Text and item location entries:
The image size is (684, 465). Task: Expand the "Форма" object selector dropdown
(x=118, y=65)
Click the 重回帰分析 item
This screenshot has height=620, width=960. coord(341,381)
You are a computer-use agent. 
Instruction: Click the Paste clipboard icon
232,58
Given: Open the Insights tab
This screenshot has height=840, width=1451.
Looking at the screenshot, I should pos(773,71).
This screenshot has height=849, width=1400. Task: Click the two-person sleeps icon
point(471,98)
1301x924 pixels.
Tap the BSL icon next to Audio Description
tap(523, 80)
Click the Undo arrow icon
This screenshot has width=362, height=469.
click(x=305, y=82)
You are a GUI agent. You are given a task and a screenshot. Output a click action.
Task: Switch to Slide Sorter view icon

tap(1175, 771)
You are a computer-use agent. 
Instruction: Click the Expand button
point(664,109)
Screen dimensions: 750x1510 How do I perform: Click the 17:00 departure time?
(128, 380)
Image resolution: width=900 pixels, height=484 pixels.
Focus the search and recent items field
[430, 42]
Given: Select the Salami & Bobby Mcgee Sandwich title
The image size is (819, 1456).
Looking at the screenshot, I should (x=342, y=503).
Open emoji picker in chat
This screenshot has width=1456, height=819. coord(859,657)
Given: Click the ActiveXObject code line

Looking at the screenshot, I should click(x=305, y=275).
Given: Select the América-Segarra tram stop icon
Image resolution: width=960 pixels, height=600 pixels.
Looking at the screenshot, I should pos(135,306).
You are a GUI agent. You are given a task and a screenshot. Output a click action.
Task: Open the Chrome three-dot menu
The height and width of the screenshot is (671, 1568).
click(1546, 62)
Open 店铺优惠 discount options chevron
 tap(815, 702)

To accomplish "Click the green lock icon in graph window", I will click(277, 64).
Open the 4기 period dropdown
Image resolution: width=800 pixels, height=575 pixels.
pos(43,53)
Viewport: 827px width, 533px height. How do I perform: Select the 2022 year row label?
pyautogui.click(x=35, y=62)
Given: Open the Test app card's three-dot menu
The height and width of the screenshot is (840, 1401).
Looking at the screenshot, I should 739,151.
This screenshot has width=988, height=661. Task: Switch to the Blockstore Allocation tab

Your objective: Count the lines in the items above that contain the word "Instruction". Reply with the number alone.

Finished answer: 2